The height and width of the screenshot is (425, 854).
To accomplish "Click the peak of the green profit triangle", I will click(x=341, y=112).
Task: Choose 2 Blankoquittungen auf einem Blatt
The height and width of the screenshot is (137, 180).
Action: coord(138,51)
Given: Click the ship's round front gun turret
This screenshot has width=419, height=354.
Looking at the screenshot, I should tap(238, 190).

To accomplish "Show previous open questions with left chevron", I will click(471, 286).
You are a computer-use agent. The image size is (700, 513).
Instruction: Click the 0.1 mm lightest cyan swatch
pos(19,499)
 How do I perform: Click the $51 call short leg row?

==

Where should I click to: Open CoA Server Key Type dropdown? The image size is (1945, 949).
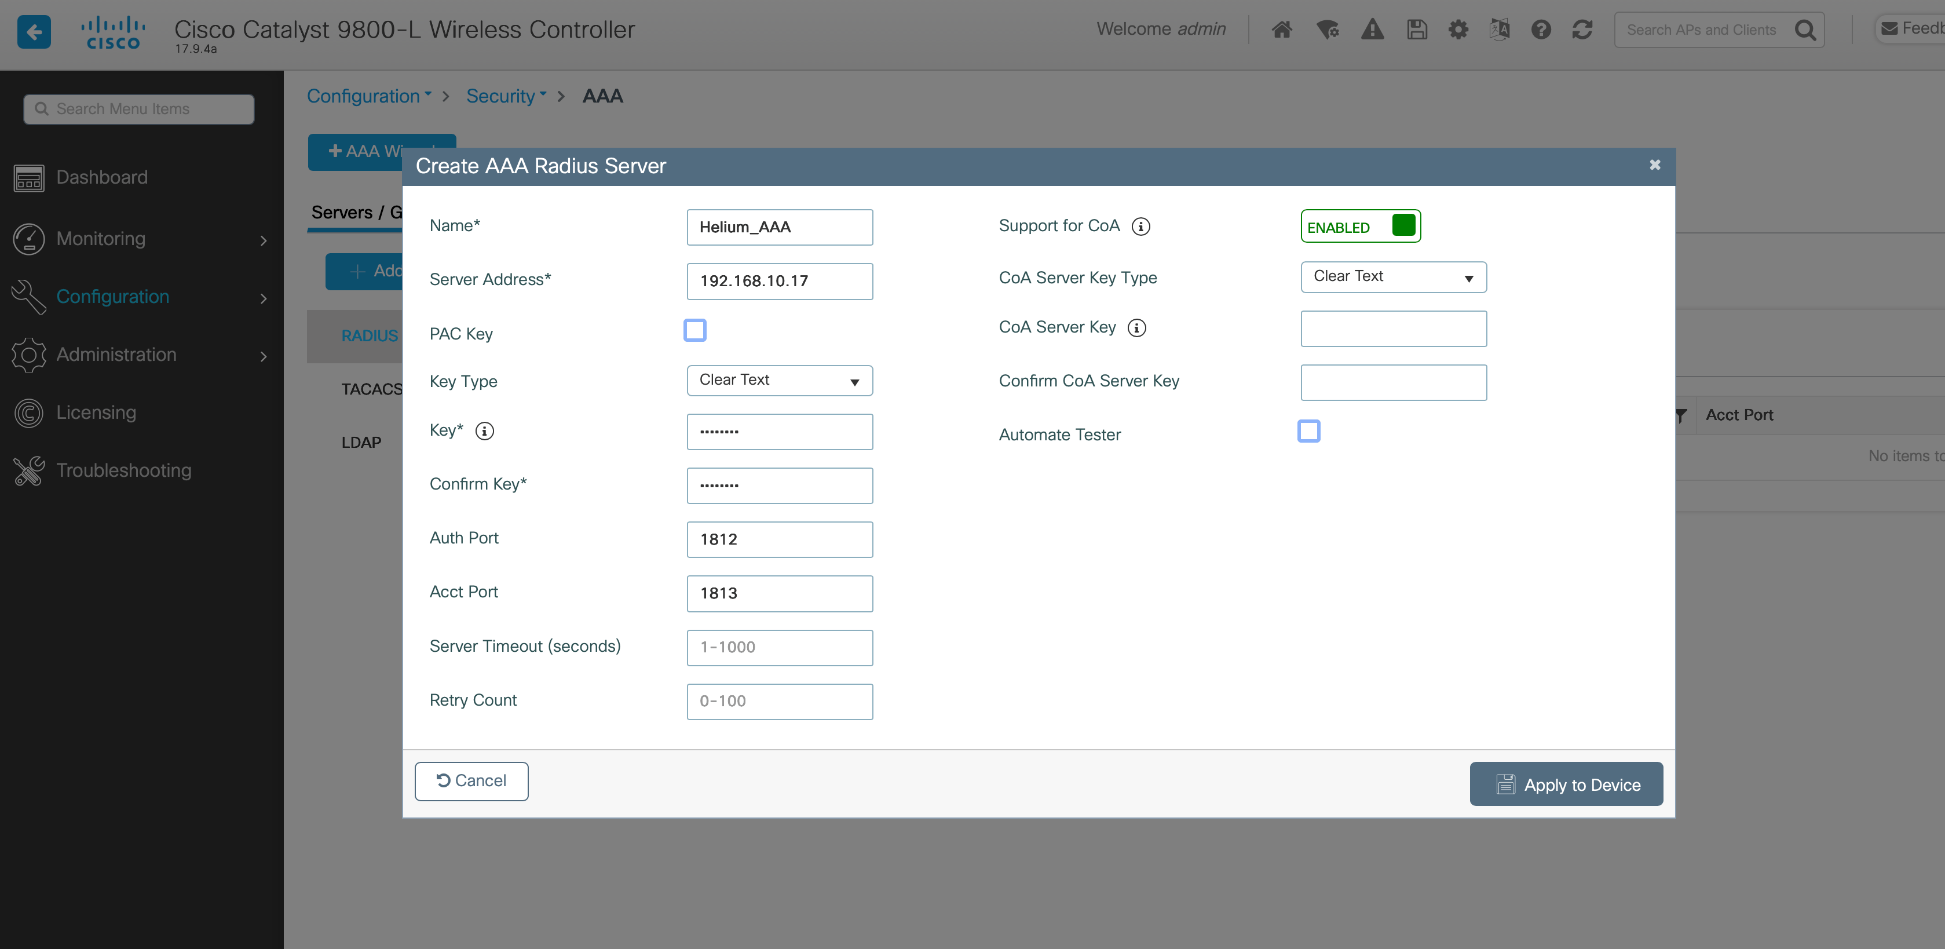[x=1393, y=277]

==

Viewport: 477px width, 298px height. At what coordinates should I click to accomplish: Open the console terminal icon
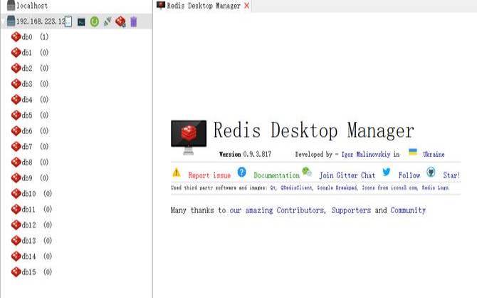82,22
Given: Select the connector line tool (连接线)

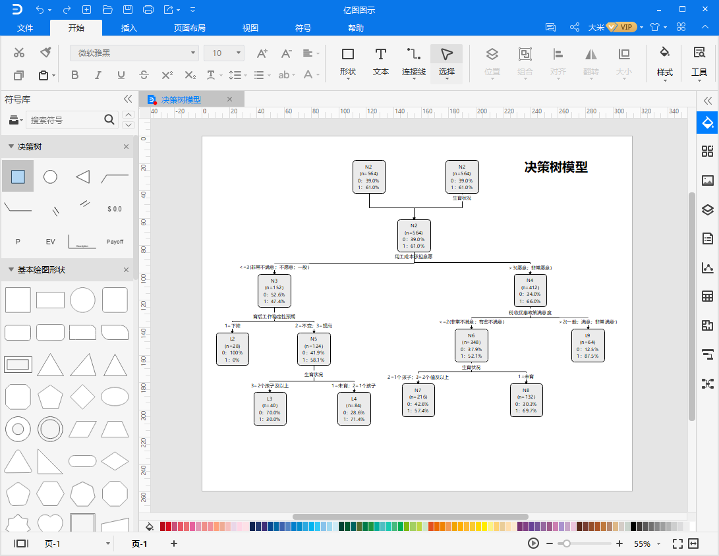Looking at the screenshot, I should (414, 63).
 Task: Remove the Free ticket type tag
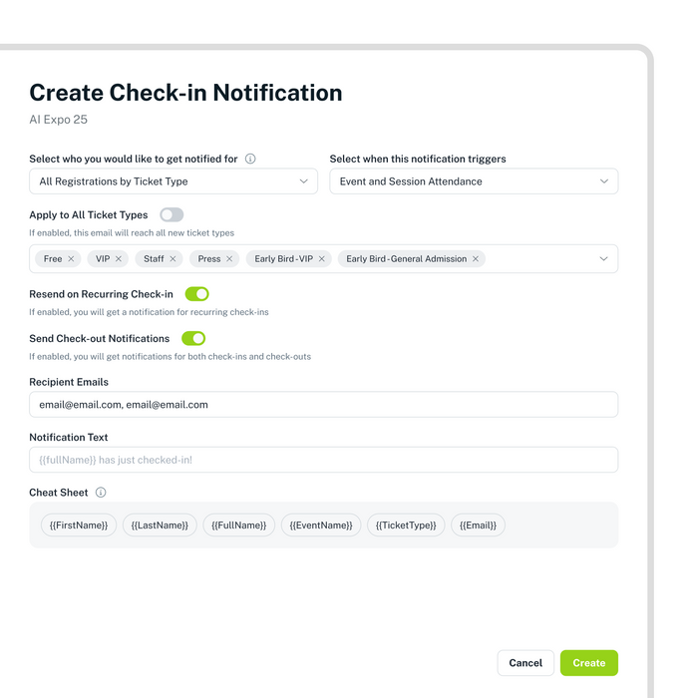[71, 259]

Task to complete: Rewrite the rows from the line containing "Viewport: 477px width, 298px" down to the line containing "Looking at the screenshot, I should (414, 63)." as a JSON list of strings, one string per line, with blank lines dropped. Leave the pictures out of your answer.

Finished answer:
[
  "Viewport: 477px width, 298px height. At what coordinates should I click to accomplish: Open the console terminal icon",
  "82,22",
  "Given: Select the connector line tool (连接线)",
  "Looking at the screenshot, I should (414, 63)."
]